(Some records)

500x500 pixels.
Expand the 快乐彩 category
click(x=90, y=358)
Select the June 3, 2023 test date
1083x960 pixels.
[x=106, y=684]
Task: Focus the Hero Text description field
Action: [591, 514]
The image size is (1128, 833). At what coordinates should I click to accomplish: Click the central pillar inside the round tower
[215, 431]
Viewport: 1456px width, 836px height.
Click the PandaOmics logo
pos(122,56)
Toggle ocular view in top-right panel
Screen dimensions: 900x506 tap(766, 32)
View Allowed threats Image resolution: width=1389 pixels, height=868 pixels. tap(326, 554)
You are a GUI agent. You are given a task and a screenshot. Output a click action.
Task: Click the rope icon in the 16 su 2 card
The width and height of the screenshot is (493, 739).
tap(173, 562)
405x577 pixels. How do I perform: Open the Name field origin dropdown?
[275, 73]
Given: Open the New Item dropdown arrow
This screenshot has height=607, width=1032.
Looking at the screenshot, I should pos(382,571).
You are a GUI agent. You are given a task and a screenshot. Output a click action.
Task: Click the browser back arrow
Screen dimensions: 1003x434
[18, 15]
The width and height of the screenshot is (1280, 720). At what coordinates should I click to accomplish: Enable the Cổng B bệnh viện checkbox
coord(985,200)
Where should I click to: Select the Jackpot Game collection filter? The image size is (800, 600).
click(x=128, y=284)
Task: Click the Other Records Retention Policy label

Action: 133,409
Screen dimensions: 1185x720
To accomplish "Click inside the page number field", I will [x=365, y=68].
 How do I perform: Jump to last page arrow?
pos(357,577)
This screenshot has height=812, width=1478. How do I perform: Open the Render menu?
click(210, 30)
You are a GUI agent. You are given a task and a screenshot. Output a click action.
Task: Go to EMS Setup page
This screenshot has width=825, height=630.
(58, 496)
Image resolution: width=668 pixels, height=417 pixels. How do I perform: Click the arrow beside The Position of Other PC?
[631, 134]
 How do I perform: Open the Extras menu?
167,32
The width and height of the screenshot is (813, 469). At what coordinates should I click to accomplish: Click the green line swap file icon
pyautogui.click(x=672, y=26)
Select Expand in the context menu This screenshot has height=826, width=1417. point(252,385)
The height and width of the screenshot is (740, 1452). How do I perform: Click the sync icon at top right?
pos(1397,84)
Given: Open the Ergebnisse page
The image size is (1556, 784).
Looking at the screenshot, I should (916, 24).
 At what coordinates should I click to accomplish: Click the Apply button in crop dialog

WHAT YOU NEED TO DO: Copy out all of the lines again, swapping "Render" for "Window" and leaving everything else untouched.

ANSWER FOR THIS EXERCISE:
500x500 pixels.
Expand the 快乐彩 category
click(x=90, y=358)
Select the June 3, 2023 test date
1083x960 pixels.
[x=106, y=684]
Task: Focus the Hero Text description field
Action: [591, 514]
The image size is (1128, 833). At what coordinates should I click to accomplish: Click the central pillar inside the round tower
[215, 431]
Viewport: 1456px width, 836px height.
Click the PandaOmics logo
pos(122,56)
Toggle ocular view in top-right panel
Screen dimensions: 900x506 tap(766, 32)
View Allowed threats Image resolution: width=1389 pixels, height=868 pixels. tap(326, 554)
You are a GUI agent. You are given a task and a screenshot. Output a click action.
Task: Click the rope icon in the 16 su 2 card
The width and height of the screenshot is (493, 739).
tap(173, 562)
405x577 pixels. How do I perform: Open the Name field origin dropdown?
[275, 73]
Given: Open the New Item dropdown arrow
This screenshot has height=607, width=1032.
Looking at the screenshot, I should pos(382,571).
You are a GUI agent. You are given a task and a screenshot. Output a click action.
Task: Click the browser back arrow
Screen dimensions: 1003x434
[18, 15]
The width and height of the screenshot is (1280, 720). At what coordinates should I click to accomplish: Enable the Cổng B bệnh viện checkbox
coord(985,200)
Where should I click to: Select the Jackpot Game collection filter? The image size is (800, 600).
click(x=128, y=284)
Task: Click the Other Records Retention Policy label

Action: 133,409
Screen dimensions: 1185x720
To accomplish "Click inside the page number field", I will [x=365, y=68].
 How do I perform: Jump to last page arrow?
pos(357,577)
This screenshot has height=812, width=1478. How do I perform: Open the Window menu?
click(210, 30)
You are a GUI agent. You are given a task and a screenshot. Output a click action.
Task: Go to EMS Setup page
This screenshot has width=825, height=630.
(58, 496)
Image resolution: width=668 pixels, height=417 pixels. How do I perform: Click the arrow beside The Position of Other PC?
[631, 134]
 How do I perform: Open the Extras menu?
167,32
The width and height of the screenshot is (813, 469). At what coordinates should I click to accomplish: Click the green line swap file icon
pyautogui.click(x=672, y=26)
Select Expand in the context menu This screenshot has height=826, width=1417. point(252,385)
The height and width of the screenshot is (740, 1452). How do I perform: Click the sync icon at top right?
pos(1397,84)
Given: Open the Ergebnisse page
The image size is (1556, 784).
Looking at the screenshot, I should (916, 24).
 At what coordinates should I click to accomplish: Click the Apply button in crop dialog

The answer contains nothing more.